The company gave only five specific addresses out of the dozen buildings it considered likely candidates. Some owners didn’t want the addresses of their properties shared, staff said, likely to avoid public pressure to convert or “to give current or potential tenants the wrong impression.” When approached by the Chronicle for comment, two owners declined and three did not respond.

Converting an office building into apartments is complicated, as the bill is often high enough to kill a project in the crib. Major expenditures may include customizing plumbing and electrical systems for individual living spaces rather than assembling work environments.

Gensler rated a random selection of 36 buildings on a scale of 0-100% and found 12 that scored at least 75% to be good candidates. With that hit rate, San Francisco isn’t an outlier city—of the hundreds of office buildings Gensler analyzed in North America, a similar proportion were suitable for conversion.

Additional buildings in San Francisco may be suitable today, Campbell said, because office vacancies have generally increased. According to real estate agency CBRE, more than 24% of office space was vacant in the summer of 2022 when the study was produced.

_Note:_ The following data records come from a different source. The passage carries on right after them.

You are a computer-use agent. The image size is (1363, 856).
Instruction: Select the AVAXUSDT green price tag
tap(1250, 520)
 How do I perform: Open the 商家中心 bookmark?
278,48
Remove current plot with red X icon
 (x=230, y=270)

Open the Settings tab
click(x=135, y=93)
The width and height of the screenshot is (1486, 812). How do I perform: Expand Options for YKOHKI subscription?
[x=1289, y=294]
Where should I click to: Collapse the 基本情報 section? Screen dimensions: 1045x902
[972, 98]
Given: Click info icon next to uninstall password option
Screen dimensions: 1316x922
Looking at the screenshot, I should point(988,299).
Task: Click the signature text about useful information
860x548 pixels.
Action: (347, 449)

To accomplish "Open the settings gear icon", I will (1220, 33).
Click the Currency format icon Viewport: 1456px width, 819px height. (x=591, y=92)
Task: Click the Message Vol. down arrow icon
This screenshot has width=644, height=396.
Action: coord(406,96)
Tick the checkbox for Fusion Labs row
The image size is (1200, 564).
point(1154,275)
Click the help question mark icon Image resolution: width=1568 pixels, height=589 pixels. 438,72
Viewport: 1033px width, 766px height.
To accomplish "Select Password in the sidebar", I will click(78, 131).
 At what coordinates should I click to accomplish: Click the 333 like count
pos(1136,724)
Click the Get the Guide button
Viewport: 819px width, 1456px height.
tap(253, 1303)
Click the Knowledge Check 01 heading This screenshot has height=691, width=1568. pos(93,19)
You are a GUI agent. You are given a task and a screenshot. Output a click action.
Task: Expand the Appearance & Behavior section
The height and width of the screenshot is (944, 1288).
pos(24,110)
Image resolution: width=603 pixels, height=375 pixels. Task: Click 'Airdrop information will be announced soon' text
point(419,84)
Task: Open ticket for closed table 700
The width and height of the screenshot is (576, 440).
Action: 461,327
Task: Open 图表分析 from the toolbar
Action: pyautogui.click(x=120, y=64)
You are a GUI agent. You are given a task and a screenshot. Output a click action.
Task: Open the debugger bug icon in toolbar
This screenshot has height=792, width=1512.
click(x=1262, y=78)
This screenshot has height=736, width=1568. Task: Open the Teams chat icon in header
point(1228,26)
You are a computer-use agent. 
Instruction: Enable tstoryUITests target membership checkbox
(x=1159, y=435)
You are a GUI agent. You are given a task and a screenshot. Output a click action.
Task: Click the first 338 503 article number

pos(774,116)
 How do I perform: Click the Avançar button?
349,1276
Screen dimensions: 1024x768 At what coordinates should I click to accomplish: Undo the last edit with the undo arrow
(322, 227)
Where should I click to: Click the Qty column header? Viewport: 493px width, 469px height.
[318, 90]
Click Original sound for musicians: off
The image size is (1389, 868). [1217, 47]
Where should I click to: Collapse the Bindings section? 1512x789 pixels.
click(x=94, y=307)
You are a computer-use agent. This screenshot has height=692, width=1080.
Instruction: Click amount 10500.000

The vacancy rate rose to a historic high of 27% at the end of the year.

Conversions could become attractive in the coming years, said Doug Zucker, a director at Gensler. Some owners will still repay the loans they used to purchase their buildings, and if property values ​​drop too much to warrant further payment, they might sell them, even at a loss.

“If that happens, we’re going to have this tremendous opportunity,” he said. With lower prices, developers might be more willing to buy and customize them, especially if the government sweetened the pot with eased fees or tax breaks.

“Let’s say this building costs $100 per square foot before it’s drawn in pencil,” Zucker said. “It’s a 100,000 square foot building. Okay, that’s $10 million. Let’s just find $10 million. Let’s grant property tax breaks on this building for the next 10 years – it’s a pencil now and someone will do it.